Sua mãe, Ana Martins de Oliveira, tinha vergonha de ser fotografada, mas gostava de armar cenários para retratos.

Quando os cliques se sucediam dentro de casa, forrava com tecido as tábuas do barraco, emprestando novas cores aos flagras ali registrados.

Eram crônicas visuais, imersas em dezenas de monóculos – pequenas cápsulas, quase herméticas, em cujas bases se acondicionam imagens, acessíveis pela lente embutida na extremidade oposta, bem mais estreita.

Dona Ana, uma senhora negra, guarda os objetos em um armário, sem nunca perder o hábito de manuseá-los – ainda hoje, espia as fotografias no fundo daquelas superfícies plásticas.
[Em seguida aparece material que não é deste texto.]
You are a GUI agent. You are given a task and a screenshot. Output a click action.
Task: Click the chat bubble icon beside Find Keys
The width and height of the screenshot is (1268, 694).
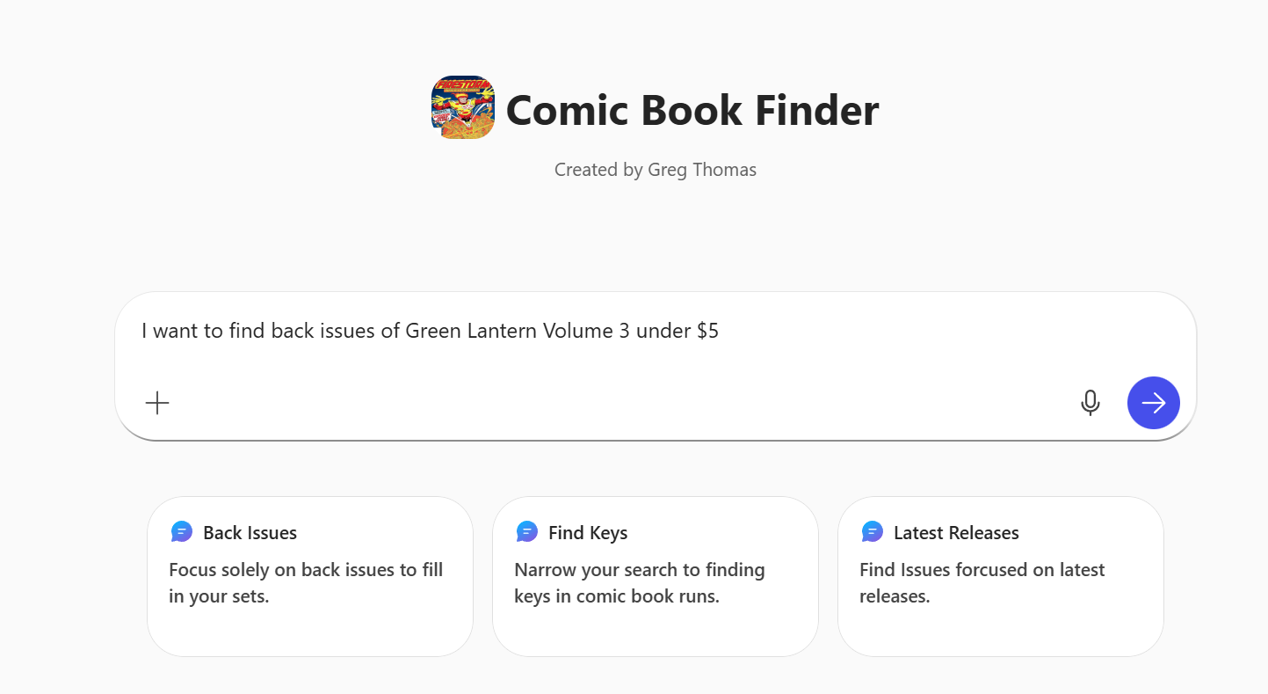point(527,532)
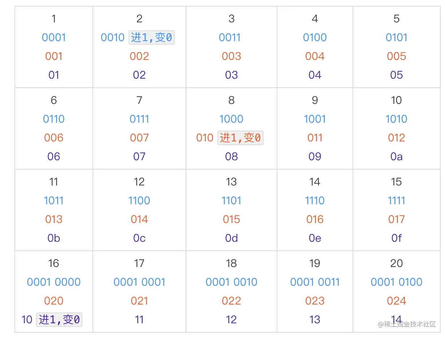Select the blue binary value 0101
The width and height of the screenshot is (445, 337).
coord(396,38)
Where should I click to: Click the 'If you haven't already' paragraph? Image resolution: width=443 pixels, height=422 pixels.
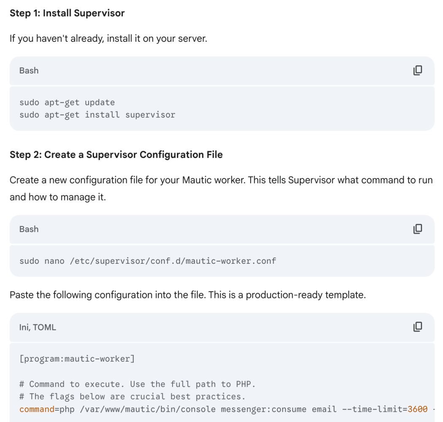coord(108,39)
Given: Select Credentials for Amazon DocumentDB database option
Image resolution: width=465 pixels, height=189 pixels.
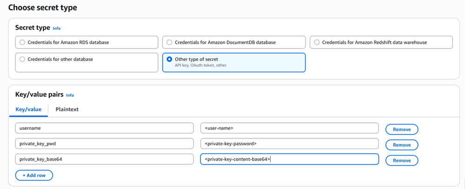Looking at the screenshot, I should [234, 42].
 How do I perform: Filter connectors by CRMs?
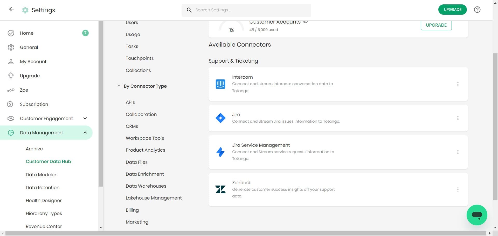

O ritual evoca uma série de recordações: seu nascimento, em 1943; a infância e a adolescência numa fazenda, trabalhando em regime análogo à escravidão; a chegada a Belo Horizonte, no início da vida adulta; os encontros com amigos e familiares; as brincadeiras prediletas dos filhos; e o cotidiano no Aglomerado da Serra, favela em que reside há cinco décadas, na zona sul da capital mineira.

Habituada a narrar essas memórias aos netos, Dona Ana as examinaria junto a estudiosos interessados nas suas experiências pessoais.

Ao receber a visita de uma equipe que circulava pela comunidade em 2015, colhendo depoimentos dos moradores para um projeto de história oral, a ex-faxineira sugeriu aos integrantes que apreciassem seus tesouros.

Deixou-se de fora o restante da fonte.